The Reserve Bank’s Co-ordinate Direct Investment Survey (CDIS) and Co-ordinate Portfolio Investment Survey (CPIS) are conducted under the auspices of the International Monetary Fund (IMF), wherein information is collected from Indian Resident Companies on their Foreign Financial Liabilities and Assets position as at end-March of the previous financial year and end-March of the latest financial year.

This information is used in the compilation of India’s Balance of Payments (Bop) International Investment Position (IIP), Coordinated Direct Investment and Coordinated Portfolio Investment. The complete return should be sent by July 15, every year. The filled-in return in excel format should be sent an e-mail id:, however, queries related to filling of return should be sent to


Under Circular A.P. (DIR Series) No. 145 dated 18th June 2014 has called for attention to Authorized Dealer Category I Bank wherein, it was, inter-alia, stipulated that the annual return on Foreign Liabilities and Assets (FLA) is required to be submitted directly by all the Indian Companies which have received Foreign Direct Investment (FDI) and/or made FDI abroad (i.e. overseas investment) in the previous year’s including current year, by July 15 of every year to the Department of Statistics and Information Management, Reserve Bank of India[1], Mumbai. Indian companies that hold Foreign Assets and Liabilities on its Balance Sheet (Financial Statements) required submitting a return by 15th July of each year irrespective of books of account audited or not. The Governing Act for submission of FLA return to RBI is the Foreign Exchange Management Act, 1999 and notification/circular/regulation issued under section 10(4) and 11(1) of the stated Act, 1999.

Structural Schema of Form

FLA return is to be submitted to authority dully filled either in Excel or Word file and send via electronic mail (registered mail in RBI) to by 15th July of each year irrespective of audited books or not subject to having foreign liabilities and assets in preceding years or current year.

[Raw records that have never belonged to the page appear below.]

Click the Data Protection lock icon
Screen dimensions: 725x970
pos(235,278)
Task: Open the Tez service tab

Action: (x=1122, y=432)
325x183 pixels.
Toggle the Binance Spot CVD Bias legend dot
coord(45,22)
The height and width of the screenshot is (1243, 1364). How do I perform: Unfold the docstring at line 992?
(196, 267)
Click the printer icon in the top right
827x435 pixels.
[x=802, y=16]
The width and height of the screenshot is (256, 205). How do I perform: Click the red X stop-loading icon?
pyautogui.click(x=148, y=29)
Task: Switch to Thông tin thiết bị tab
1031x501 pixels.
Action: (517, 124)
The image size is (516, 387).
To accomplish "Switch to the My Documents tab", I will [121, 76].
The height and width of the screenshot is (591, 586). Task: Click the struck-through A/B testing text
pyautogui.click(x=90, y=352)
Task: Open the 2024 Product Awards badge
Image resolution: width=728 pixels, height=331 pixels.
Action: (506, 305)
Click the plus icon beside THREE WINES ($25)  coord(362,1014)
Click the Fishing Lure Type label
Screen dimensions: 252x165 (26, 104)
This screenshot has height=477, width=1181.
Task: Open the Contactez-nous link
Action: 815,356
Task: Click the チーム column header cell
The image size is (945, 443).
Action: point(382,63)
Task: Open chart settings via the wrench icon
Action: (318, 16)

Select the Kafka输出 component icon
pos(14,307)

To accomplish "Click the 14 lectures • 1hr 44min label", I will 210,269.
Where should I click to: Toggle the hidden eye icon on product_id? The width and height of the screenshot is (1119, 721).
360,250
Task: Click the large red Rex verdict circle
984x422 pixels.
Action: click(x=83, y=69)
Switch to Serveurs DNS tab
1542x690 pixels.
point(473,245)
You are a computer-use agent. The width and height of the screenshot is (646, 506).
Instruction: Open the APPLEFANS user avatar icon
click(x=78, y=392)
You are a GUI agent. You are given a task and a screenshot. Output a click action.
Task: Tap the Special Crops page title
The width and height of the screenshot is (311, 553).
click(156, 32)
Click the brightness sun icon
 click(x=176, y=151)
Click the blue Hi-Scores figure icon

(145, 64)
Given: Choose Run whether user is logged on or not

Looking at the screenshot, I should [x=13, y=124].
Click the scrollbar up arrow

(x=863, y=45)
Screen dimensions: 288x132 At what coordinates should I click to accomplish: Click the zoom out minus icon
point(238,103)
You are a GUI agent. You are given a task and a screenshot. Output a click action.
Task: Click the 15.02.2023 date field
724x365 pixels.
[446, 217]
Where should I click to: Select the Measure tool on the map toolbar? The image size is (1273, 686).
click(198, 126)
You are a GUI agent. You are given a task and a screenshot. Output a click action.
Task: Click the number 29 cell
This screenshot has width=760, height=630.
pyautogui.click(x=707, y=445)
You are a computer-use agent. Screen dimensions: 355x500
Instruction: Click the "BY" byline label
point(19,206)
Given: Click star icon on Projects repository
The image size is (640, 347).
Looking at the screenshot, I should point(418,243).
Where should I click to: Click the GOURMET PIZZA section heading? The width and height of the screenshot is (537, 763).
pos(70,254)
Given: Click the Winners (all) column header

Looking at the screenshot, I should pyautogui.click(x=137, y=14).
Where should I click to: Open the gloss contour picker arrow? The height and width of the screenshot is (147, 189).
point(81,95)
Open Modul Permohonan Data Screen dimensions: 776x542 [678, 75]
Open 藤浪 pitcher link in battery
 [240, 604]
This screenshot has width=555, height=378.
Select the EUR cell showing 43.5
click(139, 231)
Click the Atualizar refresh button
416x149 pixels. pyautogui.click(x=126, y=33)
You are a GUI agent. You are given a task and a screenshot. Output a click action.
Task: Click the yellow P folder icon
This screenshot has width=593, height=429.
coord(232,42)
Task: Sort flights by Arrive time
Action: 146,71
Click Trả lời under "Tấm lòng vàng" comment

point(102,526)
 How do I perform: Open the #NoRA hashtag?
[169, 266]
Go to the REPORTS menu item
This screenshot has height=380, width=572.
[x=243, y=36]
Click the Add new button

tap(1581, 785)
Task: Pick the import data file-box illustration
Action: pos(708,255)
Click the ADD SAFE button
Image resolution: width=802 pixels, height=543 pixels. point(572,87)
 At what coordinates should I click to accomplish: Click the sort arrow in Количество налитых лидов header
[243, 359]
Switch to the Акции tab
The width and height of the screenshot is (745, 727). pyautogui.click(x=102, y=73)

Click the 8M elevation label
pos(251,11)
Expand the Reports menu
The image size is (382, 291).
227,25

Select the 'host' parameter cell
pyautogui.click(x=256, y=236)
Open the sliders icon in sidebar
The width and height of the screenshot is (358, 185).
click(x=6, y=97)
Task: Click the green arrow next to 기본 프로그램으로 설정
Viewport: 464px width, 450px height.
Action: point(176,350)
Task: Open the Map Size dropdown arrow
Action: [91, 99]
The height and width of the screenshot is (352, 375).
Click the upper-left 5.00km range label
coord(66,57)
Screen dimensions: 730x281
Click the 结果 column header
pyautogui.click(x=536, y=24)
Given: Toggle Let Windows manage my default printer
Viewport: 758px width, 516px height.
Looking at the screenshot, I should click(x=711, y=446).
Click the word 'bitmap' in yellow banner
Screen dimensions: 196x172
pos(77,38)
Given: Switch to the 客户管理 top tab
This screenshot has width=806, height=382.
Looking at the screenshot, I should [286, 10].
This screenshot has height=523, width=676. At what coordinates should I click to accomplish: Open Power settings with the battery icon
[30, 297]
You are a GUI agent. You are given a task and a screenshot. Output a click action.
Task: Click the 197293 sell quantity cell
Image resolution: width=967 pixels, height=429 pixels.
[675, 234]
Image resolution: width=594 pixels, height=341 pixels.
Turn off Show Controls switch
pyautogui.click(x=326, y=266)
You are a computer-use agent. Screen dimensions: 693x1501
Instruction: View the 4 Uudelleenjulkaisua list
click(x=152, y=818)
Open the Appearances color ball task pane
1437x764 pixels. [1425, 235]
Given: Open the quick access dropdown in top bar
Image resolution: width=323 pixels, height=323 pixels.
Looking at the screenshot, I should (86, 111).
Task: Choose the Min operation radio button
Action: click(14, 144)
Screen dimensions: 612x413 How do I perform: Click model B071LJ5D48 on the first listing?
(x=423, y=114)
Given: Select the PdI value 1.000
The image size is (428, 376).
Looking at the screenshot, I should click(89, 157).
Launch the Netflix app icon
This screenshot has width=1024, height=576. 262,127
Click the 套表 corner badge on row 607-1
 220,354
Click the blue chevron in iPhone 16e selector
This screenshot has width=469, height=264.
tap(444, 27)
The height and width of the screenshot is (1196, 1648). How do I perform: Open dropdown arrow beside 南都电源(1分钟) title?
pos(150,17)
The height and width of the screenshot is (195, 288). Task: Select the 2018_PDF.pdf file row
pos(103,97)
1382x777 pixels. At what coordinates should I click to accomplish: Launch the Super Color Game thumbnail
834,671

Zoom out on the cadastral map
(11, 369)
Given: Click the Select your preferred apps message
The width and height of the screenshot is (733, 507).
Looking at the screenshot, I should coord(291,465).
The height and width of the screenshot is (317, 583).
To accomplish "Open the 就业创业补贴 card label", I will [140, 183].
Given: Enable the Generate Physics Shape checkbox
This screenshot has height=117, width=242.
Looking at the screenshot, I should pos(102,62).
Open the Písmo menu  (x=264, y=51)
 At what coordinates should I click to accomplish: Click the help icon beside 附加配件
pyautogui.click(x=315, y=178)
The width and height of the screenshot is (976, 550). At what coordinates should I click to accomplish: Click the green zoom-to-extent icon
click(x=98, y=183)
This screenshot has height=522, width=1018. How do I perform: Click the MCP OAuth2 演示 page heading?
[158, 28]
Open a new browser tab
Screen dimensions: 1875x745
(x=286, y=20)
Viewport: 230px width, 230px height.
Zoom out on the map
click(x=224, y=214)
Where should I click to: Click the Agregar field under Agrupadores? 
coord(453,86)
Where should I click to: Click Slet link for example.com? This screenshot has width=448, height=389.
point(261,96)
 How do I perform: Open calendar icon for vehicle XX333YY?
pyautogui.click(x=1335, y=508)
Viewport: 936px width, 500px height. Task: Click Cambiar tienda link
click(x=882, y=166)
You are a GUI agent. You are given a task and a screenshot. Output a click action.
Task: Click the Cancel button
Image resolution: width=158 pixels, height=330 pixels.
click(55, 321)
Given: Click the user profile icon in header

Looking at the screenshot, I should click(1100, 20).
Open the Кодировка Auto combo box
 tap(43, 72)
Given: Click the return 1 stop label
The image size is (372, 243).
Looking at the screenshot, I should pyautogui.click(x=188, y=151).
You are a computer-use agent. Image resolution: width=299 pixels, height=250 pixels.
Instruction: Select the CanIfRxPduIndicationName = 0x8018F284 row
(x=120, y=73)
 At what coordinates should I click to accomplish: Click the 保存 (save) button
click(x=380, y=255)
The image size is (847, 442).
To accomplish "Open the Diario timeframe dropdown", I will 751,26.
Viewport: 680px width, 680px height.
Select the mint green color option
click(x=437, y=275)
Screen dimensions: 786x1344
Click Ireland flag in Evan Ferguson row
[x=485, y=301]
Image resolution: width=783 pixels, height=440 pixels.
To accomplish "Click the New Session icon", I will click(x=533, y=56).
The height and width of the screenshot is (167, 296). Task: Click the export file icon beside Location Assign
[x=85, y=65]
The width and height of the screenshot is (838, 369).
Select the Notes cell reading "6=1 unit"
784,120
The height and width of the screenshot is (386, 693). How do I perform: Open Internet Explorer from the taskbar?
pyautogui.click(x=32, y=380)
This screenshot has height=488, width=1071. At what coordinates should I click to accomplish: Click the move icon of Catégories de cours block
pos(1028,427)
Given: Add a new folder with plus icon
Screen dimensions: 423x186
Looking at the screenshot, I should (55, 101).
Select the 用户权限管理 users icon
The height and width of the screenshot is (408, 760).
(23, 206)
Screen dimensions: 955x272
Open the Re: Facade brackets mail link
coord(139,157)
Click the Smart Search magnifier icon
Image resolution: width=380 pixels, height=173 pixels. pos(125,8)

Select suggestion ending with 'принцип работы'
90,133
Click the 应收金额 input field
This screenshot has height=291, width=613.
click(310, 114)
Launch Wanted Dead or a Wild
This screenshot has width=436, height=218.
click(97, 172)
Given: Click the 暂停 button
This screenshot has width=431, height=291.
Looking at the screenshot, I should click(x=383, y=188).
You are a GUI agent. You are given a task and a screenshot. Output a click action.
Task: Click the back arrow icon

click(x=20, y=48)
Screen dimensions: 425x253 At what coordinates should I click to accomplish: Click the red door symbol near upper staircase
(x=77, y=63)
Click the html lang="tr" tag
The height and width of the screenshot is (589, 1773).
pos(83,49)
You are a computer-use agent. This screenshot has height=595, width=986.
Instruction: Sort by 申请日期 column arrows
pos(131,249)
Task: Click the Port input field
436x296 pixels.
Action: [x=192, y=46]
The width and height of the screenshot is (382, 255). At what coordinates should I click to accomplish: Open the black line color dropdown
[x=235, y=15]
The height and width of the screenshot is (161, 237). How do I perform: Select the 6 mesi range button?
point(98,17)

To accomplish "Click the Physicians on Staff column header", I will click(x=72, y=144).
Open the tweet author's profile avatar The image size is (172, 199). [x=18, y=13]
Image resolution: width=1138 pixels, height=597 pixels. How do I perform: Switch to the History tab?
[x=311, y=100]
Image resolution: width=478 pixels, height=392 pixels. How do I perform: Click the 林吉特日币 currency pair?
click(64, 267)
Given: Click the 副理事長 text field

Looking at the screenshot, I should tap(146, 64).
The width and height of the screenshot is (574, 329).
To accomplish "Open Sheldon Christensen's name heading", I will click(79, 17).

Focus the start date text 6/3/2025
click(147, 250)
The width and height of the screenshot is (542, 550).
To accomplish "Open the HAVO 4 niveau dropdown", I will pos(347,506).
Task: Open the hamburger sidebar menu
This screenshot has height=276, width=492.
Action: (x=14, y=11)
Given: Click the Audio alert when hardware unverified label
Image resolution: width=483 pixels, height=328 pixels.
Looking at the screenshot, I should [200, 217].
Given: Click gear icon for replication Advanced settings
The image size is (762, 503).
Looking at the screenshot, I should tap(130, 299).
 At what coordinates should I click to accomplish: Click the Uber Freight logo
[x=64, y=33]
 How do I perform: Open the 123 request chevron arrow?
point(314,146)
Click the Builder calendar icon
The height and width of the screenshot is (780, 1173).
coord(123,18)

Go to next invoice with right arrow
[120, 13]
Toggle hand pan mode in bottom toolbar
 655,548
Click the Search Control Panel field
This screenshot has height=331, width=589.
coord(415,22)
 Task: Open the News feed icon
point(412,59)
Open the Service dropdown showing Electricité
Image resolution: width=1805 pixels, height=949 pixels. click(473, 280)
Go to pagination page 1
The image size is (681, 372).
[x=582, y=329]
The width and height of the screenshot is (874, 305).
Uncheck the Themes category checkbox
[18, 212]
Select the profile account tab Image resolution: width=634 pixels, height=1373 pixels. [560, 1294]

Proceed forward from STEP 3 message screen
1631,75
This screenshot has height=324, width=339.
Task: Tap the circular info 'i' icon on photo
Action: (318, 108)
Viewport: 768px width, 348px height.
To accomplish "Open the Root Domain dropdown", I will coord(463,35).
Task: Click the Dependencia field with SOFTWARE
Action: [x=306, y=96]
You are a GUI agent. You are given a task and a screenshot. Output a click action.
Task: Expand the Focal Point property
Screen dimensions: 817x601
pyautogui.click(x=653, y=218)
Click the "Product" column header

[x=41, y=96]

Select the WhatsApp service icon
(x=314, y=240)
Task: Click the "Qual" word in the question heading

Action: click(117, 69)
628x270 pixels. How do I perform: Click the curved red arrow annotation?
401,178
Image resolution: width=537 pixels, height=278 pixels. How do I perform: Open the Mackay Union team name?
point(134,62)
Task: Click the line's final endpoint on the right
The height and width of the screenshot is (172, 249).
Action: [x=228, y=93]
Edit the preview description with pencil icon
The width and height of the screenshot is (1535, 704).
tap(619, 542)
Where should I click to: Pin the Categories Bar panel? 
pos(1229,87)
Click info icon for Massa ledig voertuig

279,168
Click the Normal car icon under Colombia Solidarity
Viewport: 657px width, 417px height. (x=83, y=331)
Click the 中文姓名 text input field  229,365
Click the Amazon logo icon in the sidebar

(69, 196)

The form for Annual Return on Foreign Liabilities and Assets is basically segmented into 6 different sections calling for different sorts of information by Regulatory Authority.

Section I is basically Identification particulars of Indian Company submitting information on Foreign Liabilities and Assets. After selecting the year of return, the form will be activated where the identification details like Name, address PAN, CIN of company and Details of Contact Person like Name, Designation, email and phone number to be provided in Form. Further in this section information like Book Closing Date, Nature of Business, Change in Company Name, if any then Effective Date of Change to be mention, State either Company is listed or not, if listed then Face Value of Equity Share and Market Value of Same Share for year-end and preceding year-end to be filled.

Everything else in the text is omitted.